Starting with the line that contains "You are a computer-use", copy the records below word for word through their last line. Leave out the pictures.

> [Element and text location data]:
============================================================
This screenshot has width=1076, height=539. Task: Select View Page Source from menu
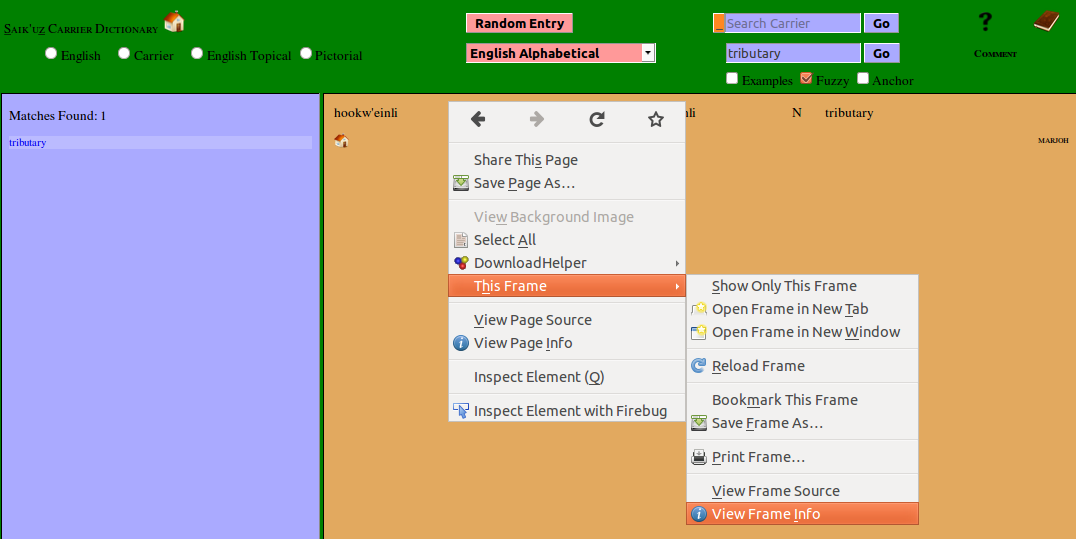click(532, 320)
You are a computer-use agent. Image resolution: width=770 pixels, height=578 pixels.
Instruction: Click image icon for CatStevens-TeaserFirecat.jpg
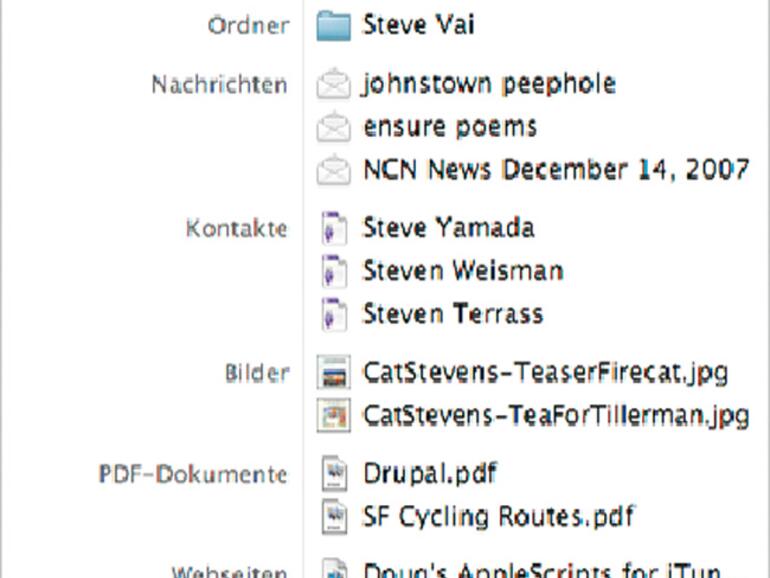333,373
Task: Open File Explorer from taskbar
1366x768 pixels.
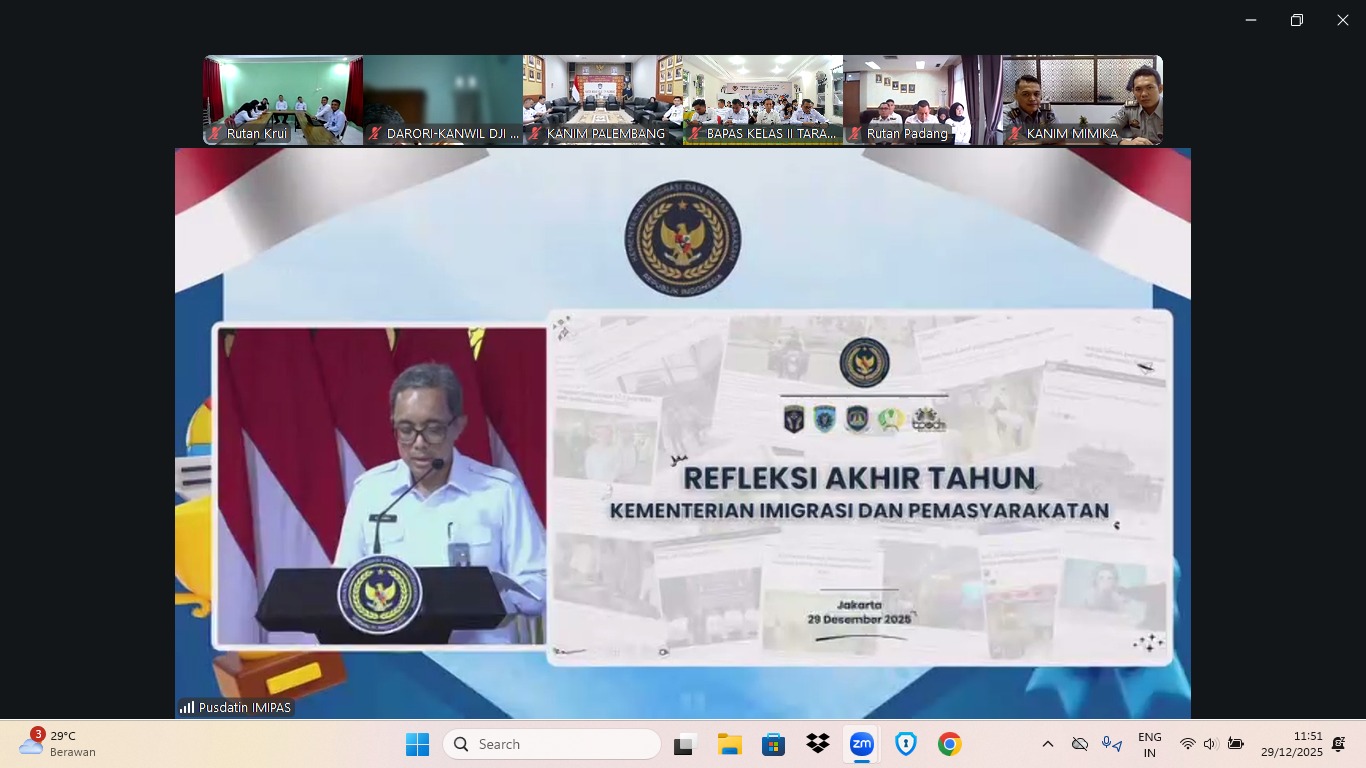Action: click(x=729, y=744)
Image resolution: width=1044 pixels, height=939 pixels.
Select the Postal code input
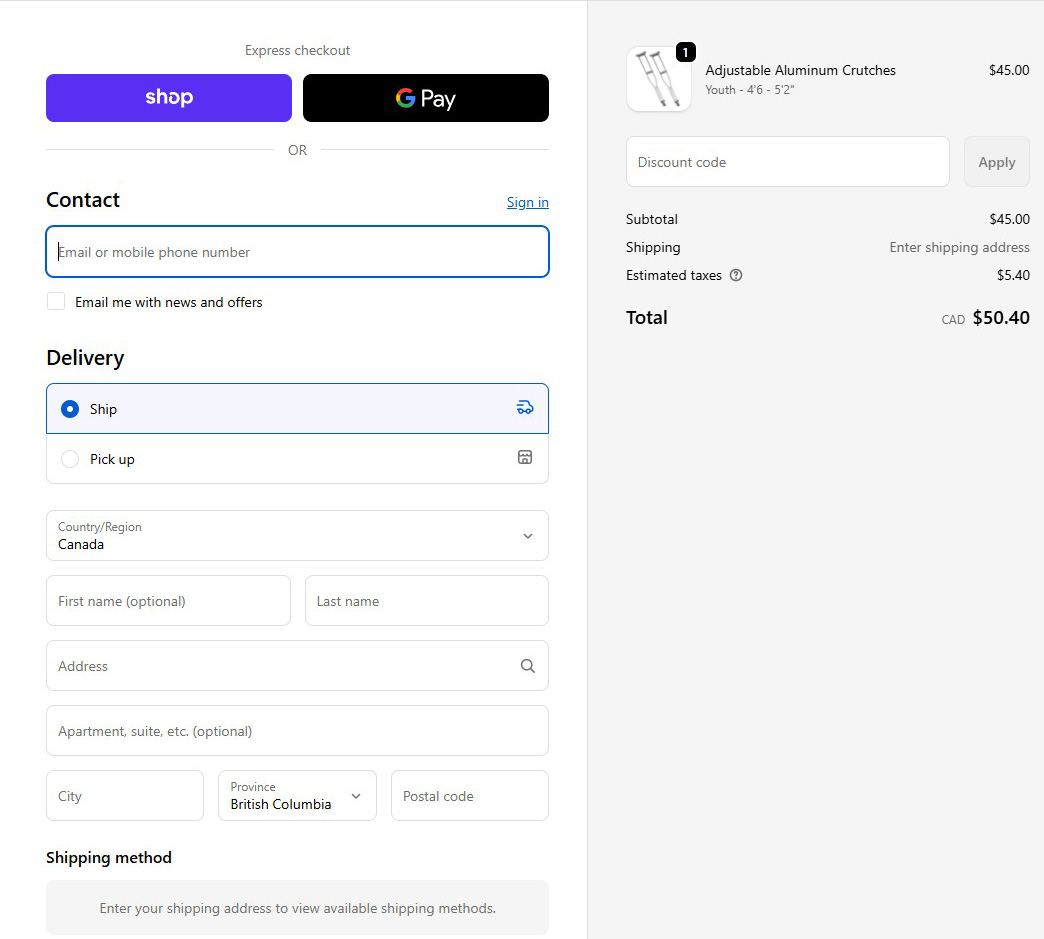point(469,796)
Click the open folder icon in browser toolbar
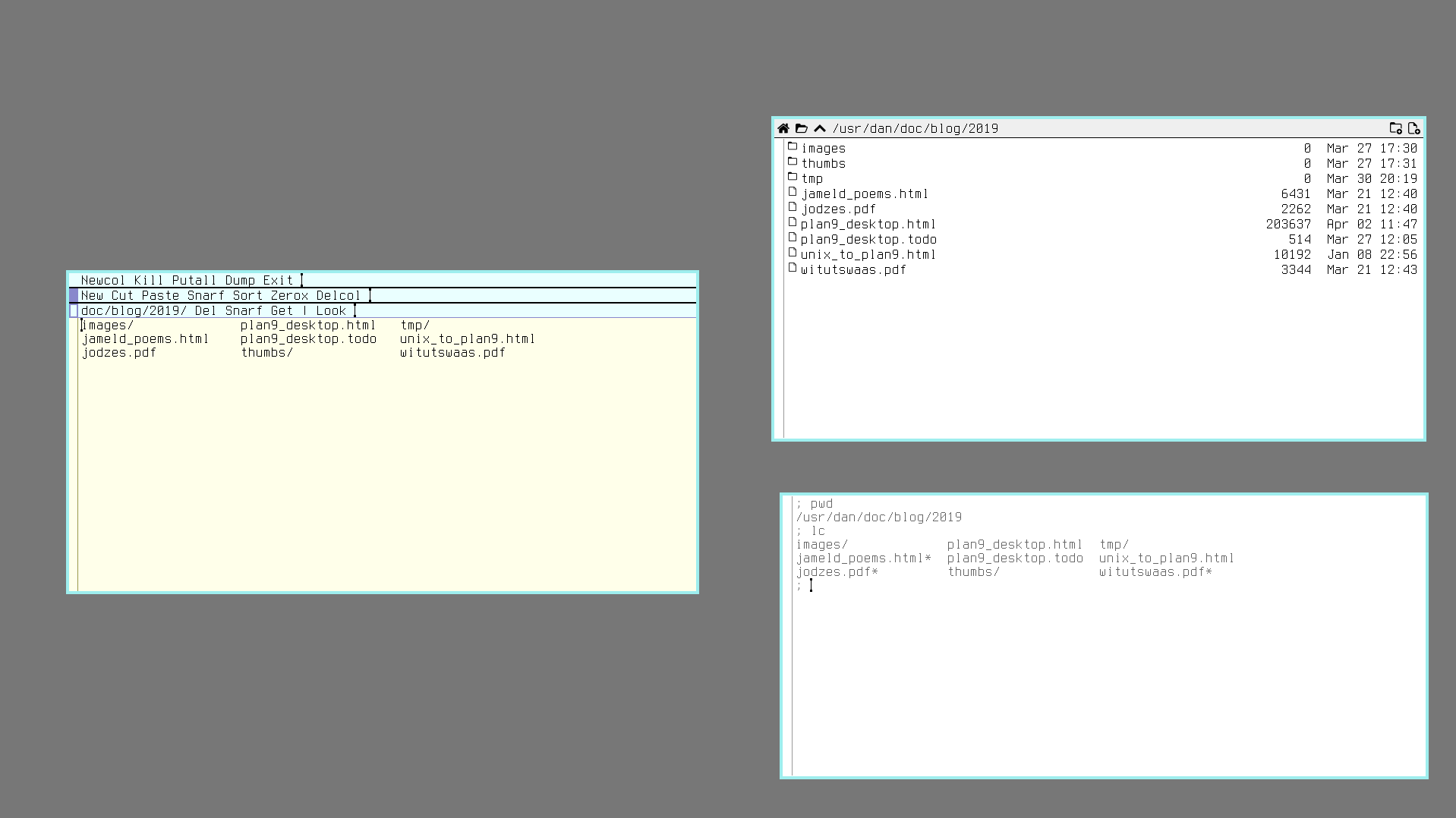The width and height of the screenshot is (1456, 818). tap(802, 128)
============================================================
> [The output]:
You are a computer-use agent. Image resolution: width=770 pixels, height=578 pixels.
Instruction: Click image icon for CatStevens-TeaserFirecat.jpg
333,373
Task: Open File Explorer from taskbar
1366x768 pixels.
Action: click(x=729, y=744)
Image resolution: width=1044 pixels, height=939 pixels.
Select the Postal code input
point(469,796)
Click the open folder icon in browser toolbar
The width and height of the screenshot is (1456, 818). tap(802, 128)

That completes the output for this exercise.